▶ [WORK REQUIRED]:
Locate every line below that contains the word "Given" and copy it.

▶ [SOURCE DATA]:
§ §
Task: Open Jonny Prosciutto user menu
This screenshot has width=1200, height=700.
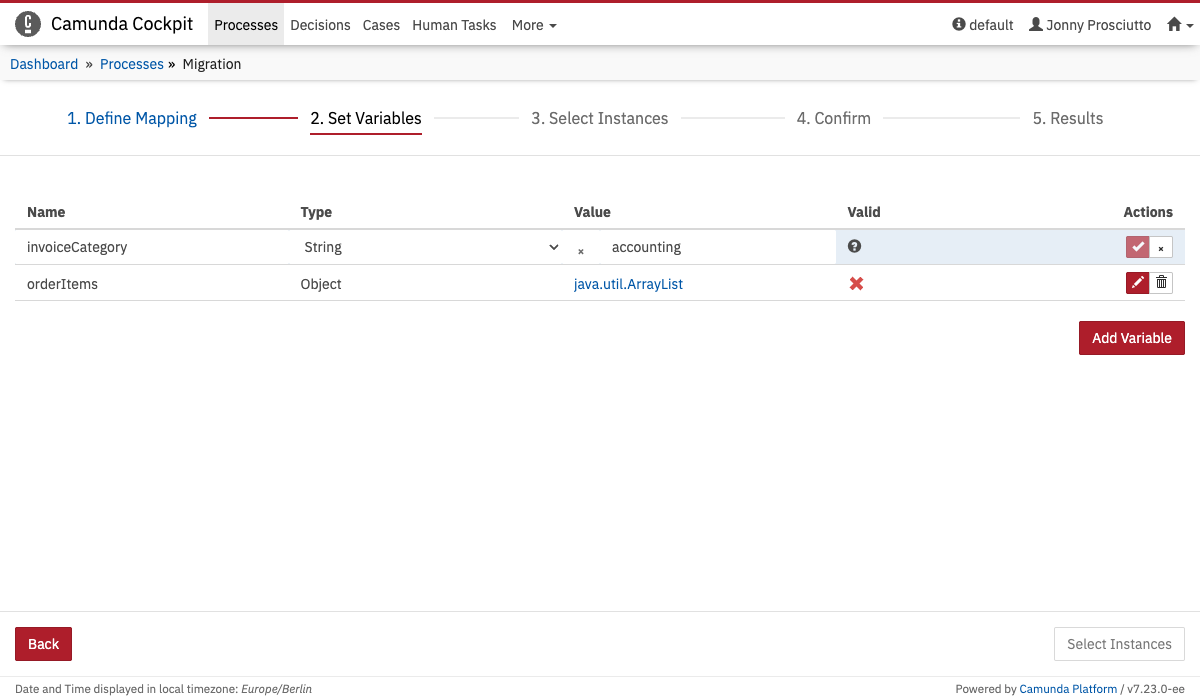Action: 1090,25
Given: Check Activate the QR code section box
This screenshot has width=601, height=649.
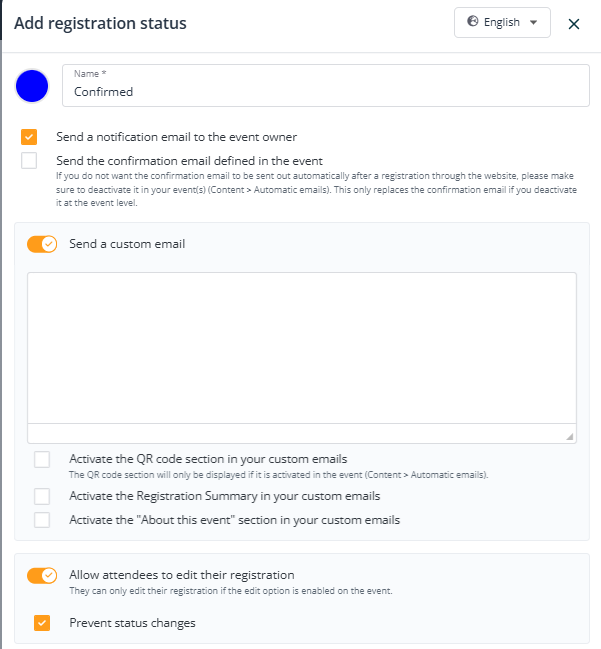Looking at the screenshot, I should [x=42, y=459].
§ §
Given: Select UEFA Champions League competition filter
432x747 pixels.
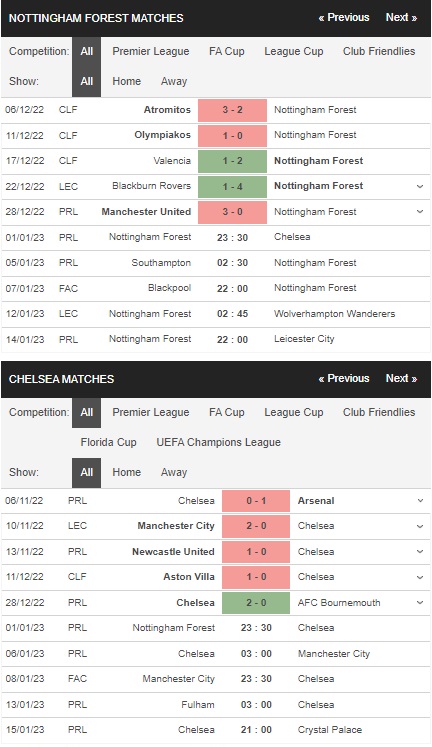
§ §
▶ [ANSWER FOR THE TASK]:
Given: Check Activate the QR code section box
Given: Select UEFA Champions League competition filter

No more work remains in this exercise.